Wikipedia has brought the concept of a wiki to many people’s attention and now Wikia is aiming to broaden that concept. If you think of Wikipedia as the encyclopedia, then Wikia is the rest of the library. Wikia hosts 3000 openly editable wikis that are built up by communities of fans who are passionate on topics that range from solar cooking to Neopets.
In this session, Angela Beesley will explain how Wikia is not only hosting but actively developing wikis and creating hundreds of thriving communities.

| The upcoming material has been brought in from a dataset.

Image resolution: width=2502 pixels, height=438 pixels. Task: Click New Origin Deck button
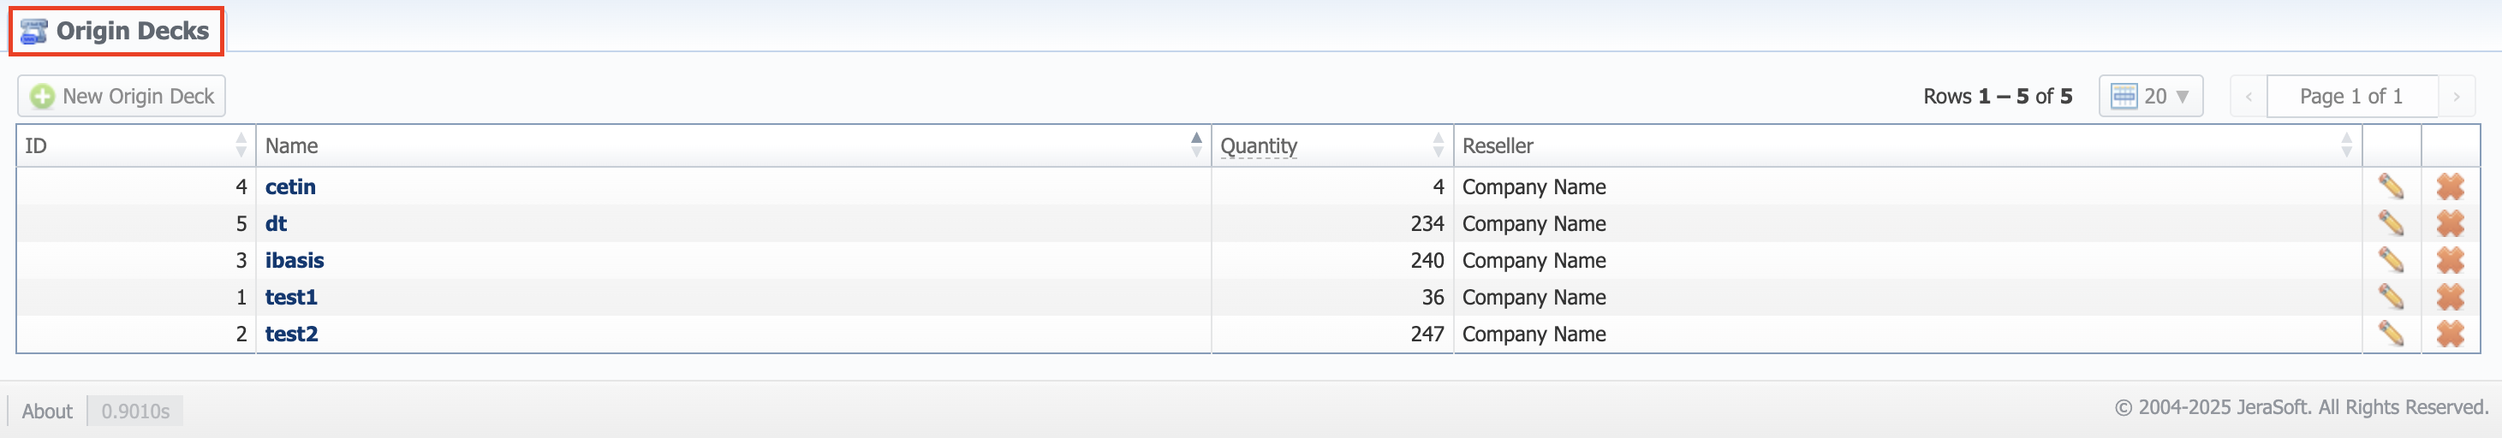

The methods and processes that have led Wikipedia to be the world’s largest encyclopedia can be adopted for any type of wiki use, including educational and business communities. Using examples from successful online wiki communities, Angela will explain how to enable a wiki community to manage itself, and how to minimise the common problems that wikis have, including ways to deal with unhelpful or unreliable information, lack of adoption of a wiki, and the problems of malicious edits on open wikis.
About Angela Beesley
Angela Beesley is a founder of Wikia, the community-focused wiki hosting site which is developing over 2500 wikis. Angela is the Vice President of Community for Wikia and manages a remote team of community support staff located across five continents. Additionally, Angela is Chair of the Advisory Board of the Wikimedia Foundation, the non-profit organisation responsible for Wikipedia, Wikibooks, Wikinews, and the other Wikimedia projects. She contributed a chapter on managing wikis to the book “Wikis: Tools for information Work and Collaboration” which was published in 2006, and has been involved with Wikipedia since early 2003. Her blog can be found at WikiAngela.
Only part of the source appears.